Dans le contexte exacerbé de la pandémie, le cas de l’Organisation mondiale de la santé est un exemple probant de cette dynamique. Dénonçant n’importe comment la complaisance de l’OMS à l’égard de Pékin, M. Trump menace par isolationnisme grossier de couper la contribution américaine — quelque 750 millions $CA par année — à l’organisation intergouvernementale, ce qui reviendra en fait à laisser un peu plus encore le champ libre à la Chine.

Et c’est ainsi que la grand-messe virtuelle de l’OMS, célébrée en début de semaine par ses 194 États membres, n’a pas fait autre chose que de mettre en évidence la crise dans laquelle s’enfonce l’organisation. Une conférence qui, au final, fut moins l’occasion d’affirmer concrètement l’urgence d’une coopération mondiale que d’assister, sur fond de course commerciale au vaccin, à un autre chapitre de l’affrontement sino-américain. Qu’on s’y soit engagé à tenir une hypothétique enquête « impartiale, indépendante et complète » sur la gestion de la pandémie ne rassurera personne quant aux espoirs d’une plus saine collaboration internationale.

Une série de papiers publiés dans Le Monde ces dernières semaines sur la crise de gouvernance mondiale crûment éclairée par la pandémie souligne que, les États-Unis rompant en toutes choses avec la « méthode multilatérale » élaborée en relations internationales depuis 1945, la Chine se sert de ce multilatéralisme pour déguiser ses visées de domination. Dans le cas de l’OMS, Pékin a eu beau jeu d’exploiter avec patience les faiblesses de l’organisation pour étendre son « soft power », particulièrement en Afrique, et de s’en servir « comme d’une plateforme pour signer des accords bilatéraux avec de multiples entités : laboratoires, hôpitaux, centres de recherches, programmes et fonds internationaux… »

(À FAIRE):
#1 Transcrivez sans modification le passage de l'extrait sur l'OMS qui s'ouvre sur les mots contenant « Et c’est ainsi » et se clôt sur « saine collaboration internationale. ».
#2 D'après l'extrait sur l'OMS, quel est le montant annuel de la contribution américaine à l'organisation ?
#3 Indiquez si chacune des affirmations suivantes concorde avec l'extrait sur l'OMS, en répondant par oui ou par non et en citant les mots décisifs de l'extrait.
(a) La conférence virtuelle de l'OMS a réuni 194 États membres.
(b) La série de papiers sur la crise de gouvernance mondiale a été publiée dans Le Figaro.
(c) La Chine étend son « soft power » particulièrement en Asie.

(DONNÉES AFFICHÉES):
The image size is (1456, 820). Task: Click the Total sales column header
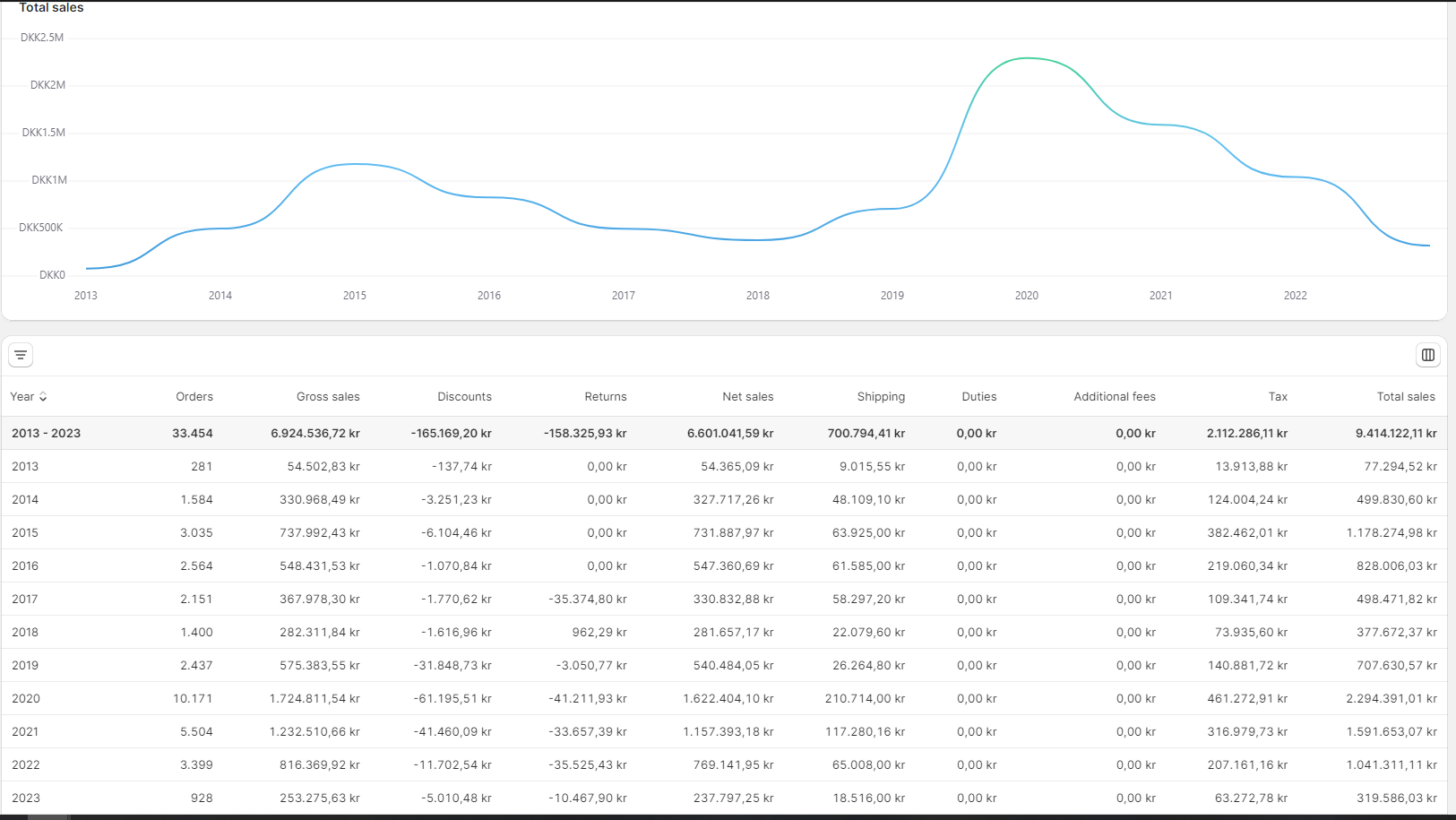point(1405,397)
==
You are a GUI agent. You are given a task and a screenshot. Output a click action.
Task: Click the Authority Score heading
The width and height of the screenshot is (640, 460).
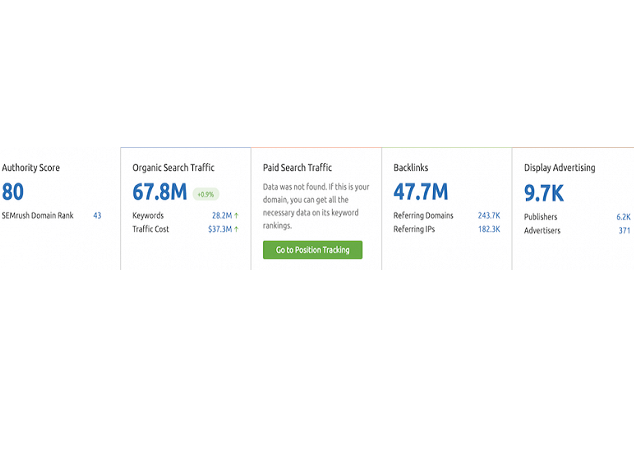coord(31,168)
==
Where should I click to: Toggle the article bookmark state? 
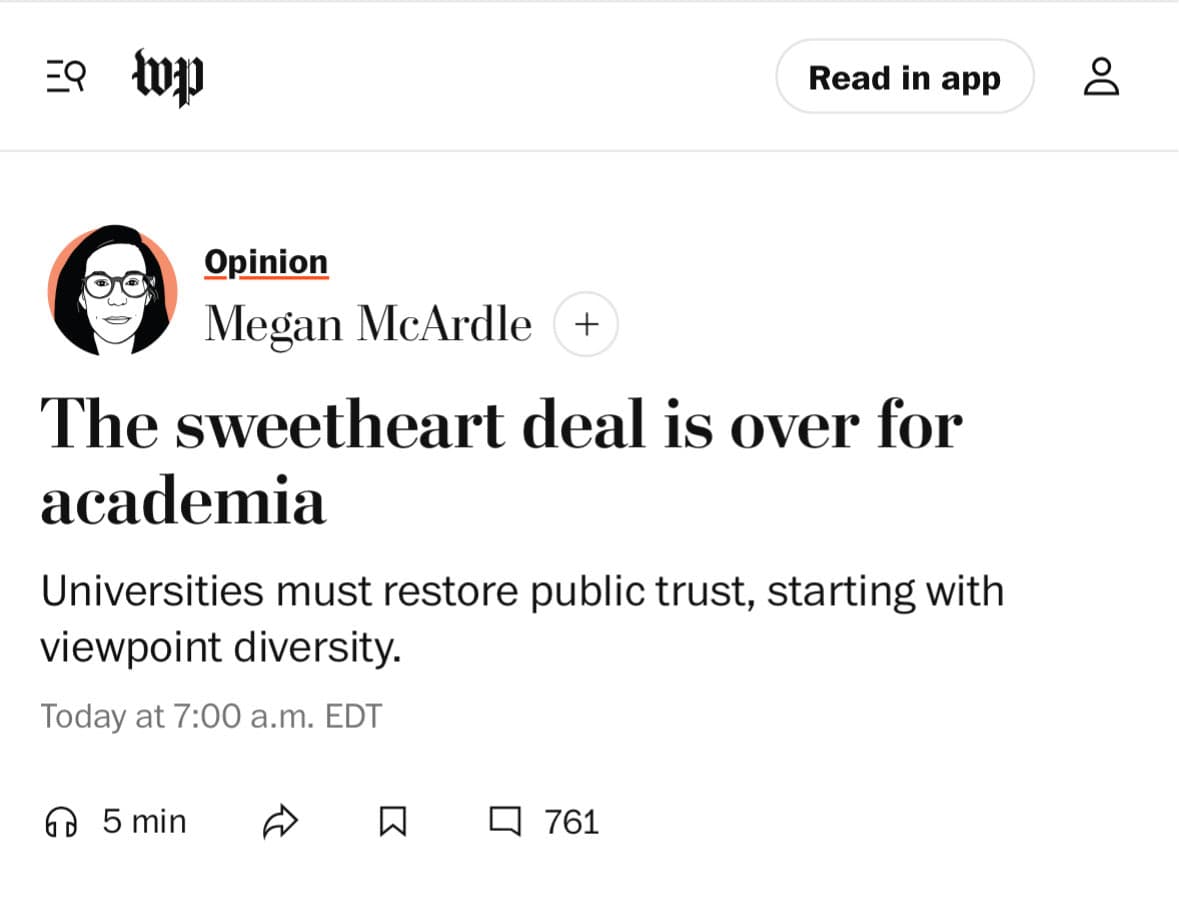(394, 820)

(VOS RÉPONSES):
#1
Et c’est ainsi que la grand-messe virtuelle de l’OMS, célébrée en début de semaine par ses 194 États membres, n’a pas fait autre chose que de mettre en évidence la crise dans laquelle s’enfonce l’organisation. Une conférence qui, au final, fut moins l’occasion d’affirmer concrètement l’urgence d’une coopération mondiale que d’assister, sur fond de course commerciale au vaccin, à un autre chapitre de l’affrontement sino-américain. Qu’on s’y soit engagé à tenir une hypothétique enquête « impartiale, indépendante et complète » sur la gestion de la pandémie ne rassurera personne quant aux espoirs d’une plus saine collaboration internationale.

#2 Quelque 750 millions $CA par année.

#3
(a) Oui : « célébrée en début de semaine par ses 194 États membres »
(b) Non : « Une série de papiers publiés dans Le Monde »
(c) Non : « particulièrement en Afrique »